Buying gold at a discount

Random market observation of the day.

Royal Canadian Mint Exchange-Traded Receipts (TSX: MNT) represent 0.0105516 troy ounces of gold per ETR. This is slowly reduced by the 0.35% annual expense.

Normally this ETR has traded at a premium to spot gold, but for whatever reason, today they are trading at a 2% discount. I noticed this when MNT was down 3% today while gold was flat.

This is like getting a US$35/ounce discount on spot gold. Physical gold typically has around a 4% mark-up.

Redemption costs are relatively reasonable – a 10,000 ETR redemption (the minimum) incurs a 0.9% fee (to get delivered 3 kilogram gold bars plus some residual cash). Getting your gold out in 1 ounce gold coins is considerably more expensive – about 5%.

I have no idea why the discount is suddenly happening today, perhaps a fund or somebody wants to unload it into the market, especially considering the rest of the market is on fire.

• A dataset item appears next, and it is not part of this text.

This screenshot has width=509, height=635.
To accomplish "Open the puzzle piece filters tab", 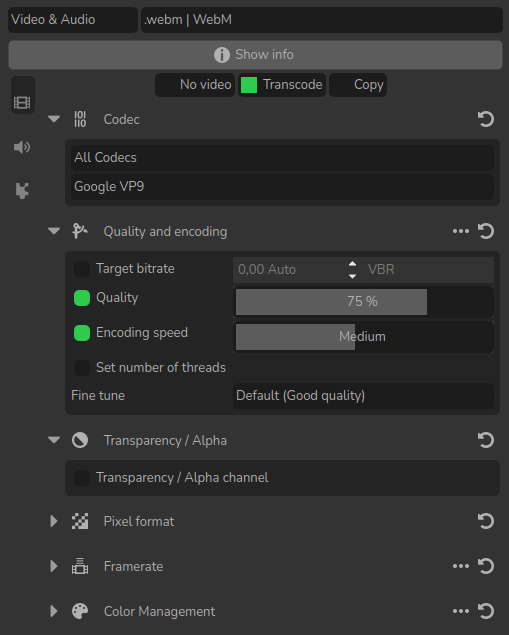I will click(x=22, y=190).
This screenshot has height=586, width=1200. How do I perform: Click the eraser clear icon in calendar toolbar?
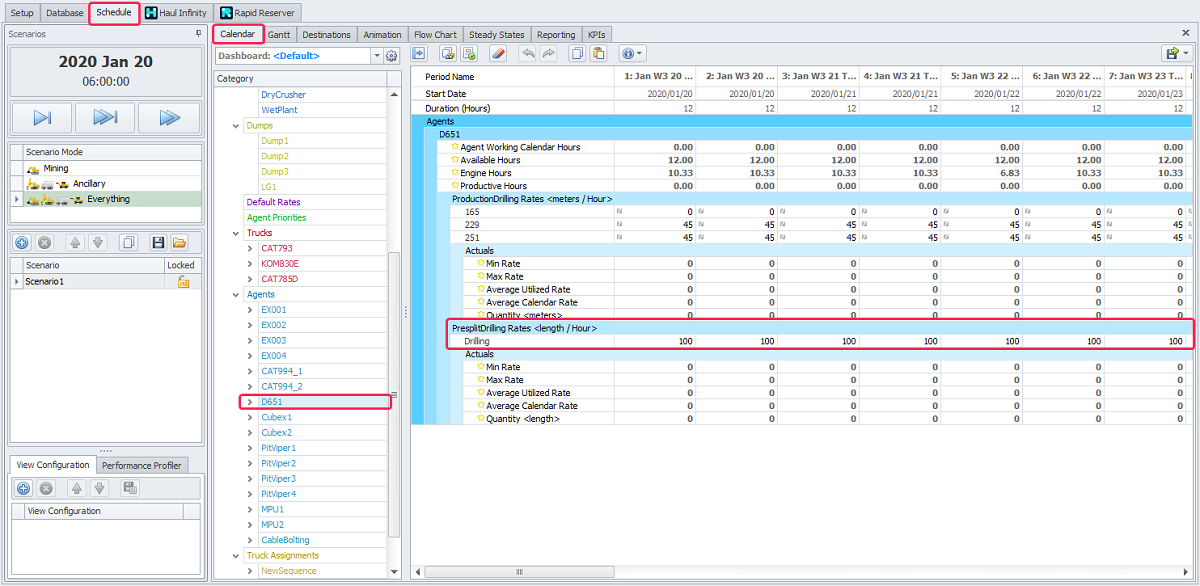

Gold is a yellow metal that just sits there and looks pretty, and in the form of an ETR, it is even less exciting than a cryptographically-encoded digital collectible. Gold earns a negative income sitting there, compared to Gamespot or some other instrument of legalized gambling.

Sprott has a 64% gold and 36% silver hybrid (TSX: CEF) which has an even higher discount (about 3.9%), but it is considerable more expensive to hold – 0.53% MER. Sprott’s physical gold equivalent (TSX: PHYS) has a 2% discount and a 0.45% MER.

Perhaps there is some sort of arbitrage going on between these two funds.

Gran Colombia Gold Notes getting a slightly longer lease on life

Gran Colombia Gold announced some upcoming debt redemptions, including the following for (TSX: GCM.NT.U):

Currently, the aggregate principal amount of Gold Notes issued and outstanding is US$32,637,500. The next regularly scheduled Amortizing Payment of the Gold Notes, amounting to US$2,887,500, will take place on April 30, 2021, reducing the outstanding amount to US$29,750,000. The Amortizing Payment will include a Gold Premium, as applicable, based on the London P.M. Fix as of April 15, 2021.

Gran Colombia also announced today that pursuant to the Gold Notes Indenture, it will complete an early optional redemption on May 3, 2021 of an additional US$10,000,000, equivalent to approximately 33.6% of the aggregate principal amount of its Gold Notes outstanding, following the scheduled Amortizing Payment on April 30, 2021. In accordance with the Gold Notes Indenture, the early redemption price will be 104.13% of the aggregate principal amount of the Gold Notes being redeemed plus accrued interest.

Following the Amortizing Payment and the early optional redemption, there will be US$19,750,000 aggregate principal amount of Gold Notes issued and outstanding.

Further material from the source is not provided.